Project aims: As well as creating wildlife habitat, the roof covering would improve insulation.

Skills involved: Architecture, landscaping, biodiversity expertise and green roof design.

Organic grocery Unicorn first considered installing a green roof for purely practical reasons. Located in a completely uninsulated building, workers were forced to wear hats and gloves at the tills all through winter.

"We looked at getting it insulated, but the quotes were astronomical. So we thought that if we were going to spend that much money, we might as well do something a bit different," explains Leah de Quattro, one of the shop's co-operative members.

Unicorn approached Manchester City Council, which put it in touch with the Greater Manchester Biodiversity Project. Biodiversity manager Graham Jones was just starting work on an initiative to boost numbers of the black redstart by creating a habitat for the species. The small bird only breeds in cities and widespread regeneration had resulted in a massive loss of habitat. There are only around 100 breeding pairs in the UK.

Most of the 520m2 space on top of the Unicorn building is a brown roof, which differs from a green roof in that it does not have any sedum. This is partly due to the weight limit that the building can take, but it is also the best habitat for the bird which likes poor vegetation.

The roof is believed to be the first in the UK to incorporate a pond. The 50m2 of water draws midges, which supply the birds with food, and also attracts bats. By diverting rainwater coming off a higher roof from going straight down the drain, it also helps prevent flooding.

The project received £25,000 funding from the SITA Trust and volunteers were brought in from the BTCV. Permission was not a problem, as Jones explains. "Green roofs are the in-thing in Manchester, so there were no issues with planners."

Outerspace Garden Design owner Iain Weguelin designed the roof and managed the construction. The biggest challenge was getting all the materials on to the roof, he says. As much as 30 or 40 tonnes had to be hoisted up.

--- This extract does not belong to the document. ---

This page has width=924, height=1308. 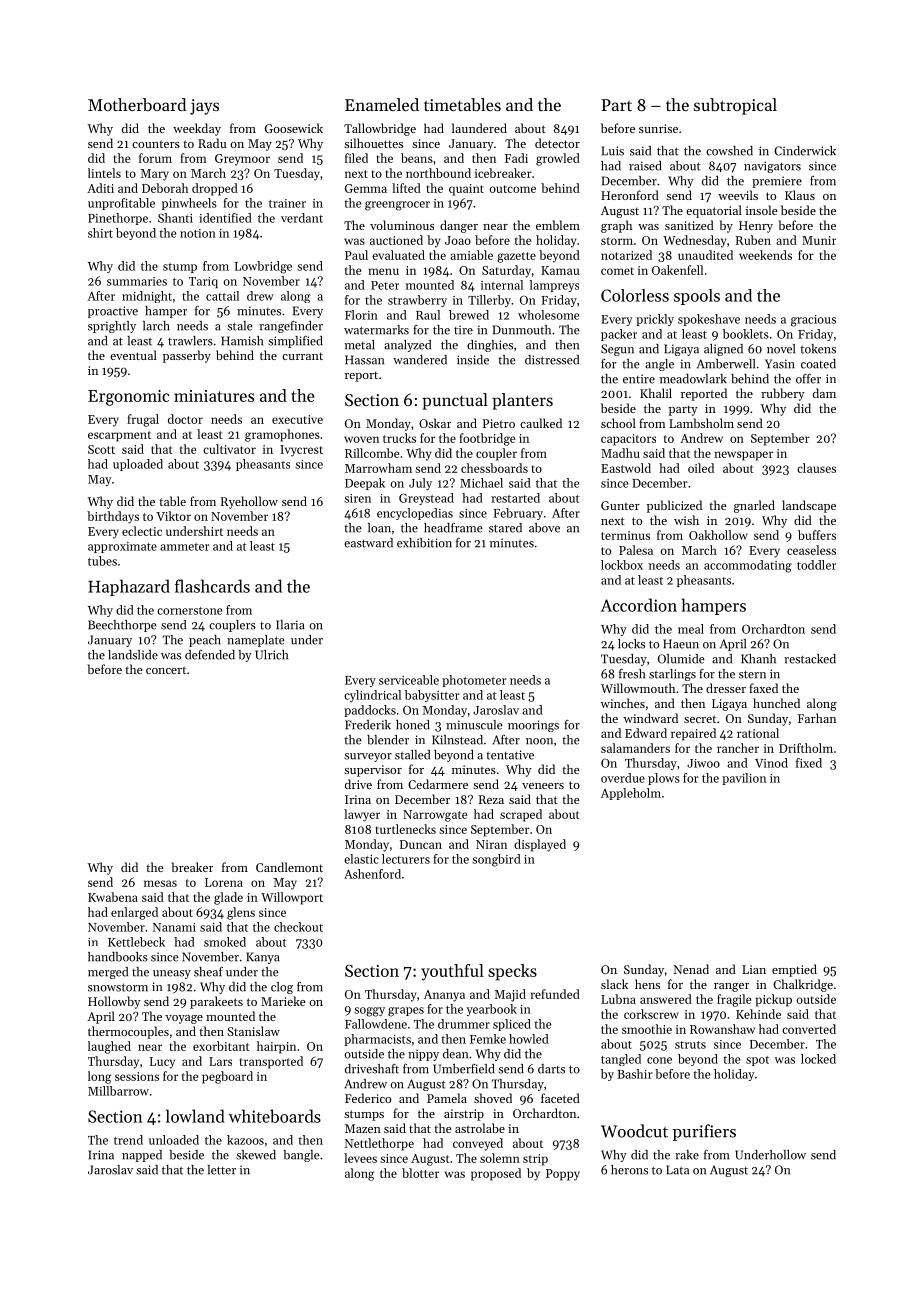 What do you see at coordinates (166, 670) in the page?
I see `concert` at bounding box center [166, 670].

"We had to have a crane in the neighbouring building's car park. This belongs to British Telecom, which only gave us two days even though the company barely uses it. The short time frame focused us, but it was fraught with problems. This is something people need to think about when putting a living roof on an existing building. It's much easier on new developments," he says.

Once the materials were on the roof, however, it was easier than landscaping on the ground, Weguelin says. Jones agrees: "Once you've done the nitty-gritty working out the load capacity, putting the roof on couldn't be easier." Construction and landscaping took just 12 days. Three or four people worked permanently on the site, with varying numbers of volunteers each day.

The project has been a success all round. Jones is planning to use it as a showpiece to demonstrate to planners and local authority staff what can be achieved by similar projects. Manchester City Council is including living roofs in its climate change strategy and biodiversity action plan, which forms part of its bid to become the greenest city in England.

De Quattro comments: "We paid a little less than for a conventional roof, but ended up with something that's doing a lot of good. It's being colonised already and it's great to see it changing every day. And it's much less cold in the shop."